======== Text segment

How big are the drawdowns under the new regulatory regime?

This is where the IB model introduces a specific risk that algorithmic traders need to understand. An FCM absorbs the financial risk if a client fails to meet a margin call. That means the FCM has strong incentives to liquidate positions aggressively during volatile markets. When we ran our bot through a prop firm using an IB-FCM structure, the margin call handling was noticeably different from a direct brokerage account.

In one test during a 2% intraday drop in the E-mini S&P, our bot's trailing stop logic was overridden by the FCM's risk engine. The FCM liquidated positions 12 ticks before our stop would have triggered. That is a 12-tick performance gap that no backtest captures. The strategy specification said "trailing stop at 1.5 ATR" — but the FCM's risk system did not recognize that instruction.

================

**What you need to do**
Extend the text on FCM margin calls and the trading bot's overridden stop, starting after its final sentence. The data that comes after this has a separate source from the text.

======== Information

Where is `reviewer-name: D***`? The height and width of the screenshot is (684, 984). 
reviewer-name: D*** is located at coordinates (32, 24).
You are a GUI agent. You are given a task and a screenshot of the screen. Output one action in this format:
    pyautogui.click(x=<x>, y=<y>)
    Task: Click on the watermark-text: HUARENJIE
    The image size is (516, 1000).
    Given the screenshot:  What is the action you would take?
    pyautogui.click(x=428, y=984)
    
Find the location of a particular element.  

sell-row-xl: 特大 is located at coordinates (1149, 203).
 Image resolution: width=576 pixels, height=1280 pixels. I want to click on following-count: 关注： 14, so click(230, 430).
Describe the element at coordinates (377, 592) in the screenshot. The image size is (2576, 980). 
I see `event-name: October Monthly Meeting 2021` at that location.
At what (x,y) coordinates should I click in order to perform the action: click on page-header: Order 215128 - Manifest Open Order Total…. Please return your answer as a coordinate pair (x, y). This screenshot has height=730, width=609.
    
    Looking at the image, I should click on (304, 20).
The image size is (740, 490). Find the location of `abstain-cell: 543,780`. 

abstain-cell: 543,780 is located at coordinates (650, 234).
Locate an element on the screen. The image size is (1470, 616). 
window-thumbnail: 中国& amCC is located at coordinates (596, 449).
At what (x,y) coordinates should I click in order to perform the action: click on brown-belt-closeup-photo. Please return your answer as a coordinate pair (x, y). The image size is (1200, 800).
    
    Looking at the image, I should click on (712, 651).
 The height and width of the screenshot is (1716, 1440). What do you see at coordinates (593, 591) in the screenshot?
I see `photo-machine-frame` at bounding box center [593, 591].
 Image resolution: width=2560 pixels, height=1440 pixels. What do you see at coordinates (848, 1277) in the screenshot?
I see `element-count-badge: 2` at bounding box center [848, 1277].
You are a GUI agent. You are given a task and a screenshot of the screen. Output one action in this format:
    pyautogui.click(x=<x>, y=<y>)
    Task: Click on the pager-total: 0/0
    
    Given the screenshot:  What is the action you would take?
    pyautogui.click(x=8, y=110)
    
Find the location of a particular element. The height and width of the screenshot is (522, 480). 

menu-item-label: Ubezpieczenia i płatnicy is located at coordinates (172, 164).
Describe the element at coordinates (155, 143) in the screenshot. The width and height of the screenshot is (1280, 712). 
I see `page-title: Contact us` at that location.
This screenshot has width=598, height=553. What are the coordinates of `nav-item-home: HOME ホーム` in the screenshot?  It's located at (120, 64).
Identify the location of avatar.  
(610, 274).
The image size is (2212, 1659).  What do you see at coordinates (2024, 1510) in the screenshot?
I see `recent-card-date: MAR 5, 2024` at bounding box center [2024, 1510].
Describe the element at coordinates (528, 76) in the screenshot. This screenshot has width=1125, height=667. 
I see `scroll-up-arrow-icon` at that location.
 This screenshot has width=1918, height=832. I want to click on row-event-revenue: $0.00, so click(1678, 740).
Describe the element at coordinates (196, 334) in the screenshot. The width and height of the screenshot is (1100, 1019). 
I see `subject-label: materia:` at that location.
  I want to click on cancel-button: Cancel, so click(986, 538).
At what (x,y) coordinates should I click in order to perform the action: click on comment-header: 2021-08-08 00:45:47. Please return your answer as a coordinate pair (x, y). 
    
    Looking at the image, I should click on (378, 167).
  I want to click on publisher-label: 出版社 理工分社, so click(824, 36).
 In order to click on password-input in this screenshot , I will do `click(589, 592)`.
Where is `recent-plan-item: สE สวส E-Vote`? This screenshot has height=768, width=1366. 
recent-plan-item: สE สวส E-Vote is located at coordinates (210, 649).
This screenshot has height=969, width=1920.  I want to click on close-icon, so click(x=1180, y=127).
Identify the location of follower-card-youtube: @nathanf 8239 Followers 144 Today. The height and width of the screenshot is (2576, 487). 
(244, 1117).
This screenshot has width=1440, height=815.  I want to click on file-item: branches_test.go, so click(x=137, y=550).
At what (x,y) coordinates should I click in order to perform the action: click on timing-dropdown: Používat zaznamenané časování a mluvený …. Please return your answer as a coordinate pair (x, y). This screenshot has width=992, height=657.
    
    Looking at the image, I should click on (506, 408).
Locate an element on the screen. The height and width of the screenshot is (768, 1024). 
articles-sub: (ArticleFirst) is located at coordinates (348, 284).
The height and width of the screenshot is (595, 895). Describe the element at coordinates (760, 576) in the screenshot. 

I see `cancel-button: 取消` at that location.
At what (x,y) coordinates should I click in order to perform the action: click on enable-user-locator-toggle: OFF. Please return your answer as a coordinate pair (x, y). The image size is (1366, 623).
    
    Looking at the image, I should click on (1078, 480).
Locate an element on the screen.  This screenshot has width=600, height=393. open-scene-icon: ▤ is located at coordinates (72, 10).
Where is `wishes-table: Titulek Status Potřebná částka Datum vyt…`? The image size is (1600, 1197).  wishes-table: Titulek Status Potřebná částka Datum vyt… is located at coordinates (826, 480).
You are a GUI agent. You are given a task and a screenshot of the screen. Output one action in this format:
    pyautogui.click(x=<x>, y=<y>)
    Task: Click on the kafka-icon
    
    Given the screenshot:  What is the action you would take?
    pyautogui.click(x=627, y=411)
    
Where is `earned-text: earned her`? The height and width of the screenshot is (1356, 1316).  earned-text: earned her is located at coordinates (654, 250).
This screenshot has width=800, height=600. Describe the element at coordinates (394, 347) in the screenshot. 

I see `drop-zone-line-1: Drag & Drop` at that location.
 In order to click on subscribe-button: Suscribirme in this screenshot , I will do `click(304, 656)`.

================

**Solved exercise**
Fee schedule and how it interacts with bot economics

The IB revenue model is commission-based, typically per-lot or volume-based fees. For algorithmic traders running high-frequency strategies, this creates a direct cost impact. Every additional routing hop through an IB adds latency and potentially increases commission costs.

Fee Component Direct Brokerage Account IB-Model Prop Firm FCM-Direct Prop Firm
Commission per lot (futures) $2.50 - $4.00 $4.50 - $7.00 (IB + FCM split) $3.00 - $5.00
Platform access fee $0 - $30/month $50 - $150/month (includes evaluation) $30 - $80/month
Withdrawal fee $0 - $25 $25 - $50 (plus evaluation profit split) $15 - $35
Profit split on funded account N/A 70-80% to trader 80-90% to trader

The data shows that the IB-model prop firms tend to have higher per-lot costs because both the IB and the FCM take a cut. For a bot that trades 50 lots per day, that difference adds up quickly. Verify with the bot provider whether their strategy accounts for these cost differentials.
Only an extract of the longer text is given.